Although lake clarity since 1968 has been declining overall, the rate of decline has slowed somewhat over the last decade, with notable differences between winter and summer clarity. Winter clarity has been showing a general improvement, while summer clarity continues to decline over the same period. Increased thermal stability in the water column appears to be producing conditions that favor small diatoms and other algae close to the surface, scattering light and decreasing transparency. Long-term monitoring data are essential for better understanding the seasonal differences and the factors affecting lake clarity (UC Davis, 2011).

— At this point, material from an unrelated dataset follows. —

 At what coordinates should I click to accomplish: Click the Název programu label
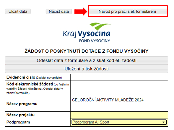click(22, 104)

Lake temperature data for the lakes described here add to the body of knowledge about warming trends in lakes throughout the world. Because they are sensitive to climate, respond rapidly to change, and integrate information about changes in the land areas that drain into them (catchment), lakes serve as good sentinels for climate change. Certain changes in the physical, chemical and biological properties of lakes represent responses that are either directly influenced by climate, or are indirect changes resulting from climate influences on the land areas that drain into the lake (catchment) (Adrian, et al., 2009). Given that freshwater is one of the resources most jeopardized by a changing climate, tracking changes that are detrimental to lake water quantity or quality is critically important (Williamson, et al., 2009).
A number of studies have shown that lake temperatures reflect warming trends in air temperature (Adrian et al., 2009). An analysis of the spatial patterns in lake temperature trends compared to air temperature trends for the summertime months (July through September) showed good agreement globally, although there are areas in which lake waters appear to warm more rapidly than the surrounding air temperature, such as the Great Lakes and lakes in Northern Europe (Schneider and Hook, 2010).
Surface water temperatures at the six lakes presented here also appear to be warming more rapidly than the mean surface air temperature. Other investigators reported the same observation at Lake Superior (Austin and Colman, 2007). They suggested that the effect is caused by declining winter ice cover, resulting in a longer period over which the lake warms during the summer. The mean summertime air temperature trends for the study region ranged from 0.01 to 0.06oC/year, compared to the nighttime warming rates for the lakes (0.05 to 0.15oC/year) (Schneider, Hook, et al., 2009). The use of the average of all nighttime summertime temperatures for the three-month period from July through September for each year in order to assess lake temperature trends allows the annual temperature peak (around August) to be captured, while also providing a reasonably large sample size and eliminating diurnal heating. For Lake Tahoe specifically, analysis of data from the Tahoe City meteorological station showed significant increases in average summertime minimum air temperatures—0.03oC/year since 1910, and a more rapid increase of 0.06oC/year between 1992 and 2008; nighttime lake water surface temperatures, by comparison, warmed by 0.13oC/year (Mastrandrea, et al., 2009; Schneider, et al., 2009).